この子ももしかして、慎太君の事、好きなのかな。。。と、思った。そう思った時モヤっとして本当は祐樹もいる事や友達であることを伝えようかと思ったけど、私の嫌な部分が素直に伝える事を阻んで、噓じゃないけど意図的に言葉を省略して話してしまっていた。

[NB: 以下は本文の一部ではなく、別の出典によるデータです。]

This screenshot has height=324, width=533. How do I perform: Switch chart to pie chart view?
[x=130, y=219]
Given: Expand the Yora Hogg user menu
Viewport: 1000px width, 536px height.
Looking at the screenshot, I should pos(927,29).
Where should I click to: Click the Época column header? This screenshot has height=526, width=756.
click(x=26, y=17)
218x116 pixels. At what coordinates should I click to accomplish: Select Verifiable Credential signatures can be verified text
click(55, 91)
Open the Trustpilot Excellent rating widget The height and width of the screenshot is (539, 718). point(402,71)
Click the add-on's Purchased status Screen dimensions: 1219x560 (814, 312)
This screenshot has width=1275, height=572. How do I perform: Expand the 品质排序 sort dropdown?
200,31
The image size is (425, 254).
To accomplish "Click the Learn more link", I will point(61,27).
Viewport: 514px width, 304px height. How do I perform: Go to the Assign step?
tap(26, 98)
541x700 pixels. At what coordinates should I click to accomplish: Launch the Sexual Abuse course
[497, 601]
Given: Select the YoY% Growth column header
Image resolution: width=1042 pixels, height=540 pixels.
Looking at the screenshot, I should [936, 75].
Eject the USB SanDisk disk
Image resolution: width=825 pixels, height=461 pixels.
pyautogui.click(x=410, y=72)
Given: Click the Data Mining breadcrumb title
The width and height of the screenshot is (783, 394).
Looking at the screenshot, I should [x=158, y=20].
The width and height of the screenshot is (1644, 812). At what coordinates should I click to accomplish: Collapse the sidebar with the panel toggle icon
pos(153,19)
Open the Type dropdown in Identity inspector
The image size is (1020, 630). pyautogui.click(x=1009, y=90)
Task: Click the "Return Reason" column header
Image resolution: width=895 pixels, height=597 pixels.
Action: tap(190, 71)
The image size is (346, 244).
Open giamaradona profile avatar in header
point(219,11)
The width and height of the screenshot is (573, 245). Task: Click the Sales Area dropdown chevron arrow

そんなことを考えながら話していたら、女の子はそのまま行ってしまった。


(もし好きなら、好きな人が寝込んでいたらお見舞い行くよね?お隣さんということは気心も知れてるだろうし。ちがう・・・のかな?)


・・・なんて、何考えてるんだろ、私。ちょっと自己嫌悪だぁ。いけない、いけない!あれね、今日はなれない事して気持ちの浮き沈みが激しいや。早く帰って、ゆっくりお風呂に使って気持ち落ち着けよう。


そう思って、私は駅に向けて歩き始めた。


-------------

◆佐々木柚葉 視点


心臓の音がドキドキして苦しい。あの子、慎太の新しい彼女さんだろうか。ううん。そうじゃなきゃ、1人で慎太のうちに来ない・・・よね・・・。嫌だ・・・そんなの嫌だよ・・・。


1年前、私が慎太にお別れを言った時、慎太はこんな気持ちだったのかな?苦しいよ。


・・・・違う。慎太はもっと・・・もっとだったはずだ・・・。だって、お付き合いしてたのに私は慎太を裏切って他の人の事を考えてしまったんだから・・・・


慎太は何も・・・何も・・・裏切ったり筋違いの事をしていないもの・・・・。もう、元通りにはなれないのかな。


・・・それも違う。まだ、さっきの子が彼女さんだと決まったわけじゃない。それに元通りでなくてもいい。新しく、慎太と絆を結ぶんだって決めた。もし、慎太が他の女の子と一緒になっても。私は諦めないって決めたもの。


慎太の事、一番に考えて動いていくって・・・・苦しくても、悲しくても、行動しなきゃいけない時はちゃんと行動して、待たなきゃいけない時はちゃんと待つって決めたんだから。


私、いま、とっても重いんだと思う。それでも私は、慎太の事、誰よりも好き。愛してるから。その気持ちだけは嘘を付けないから・・・・。


ちゃんと向き合うんだ。前に進もう。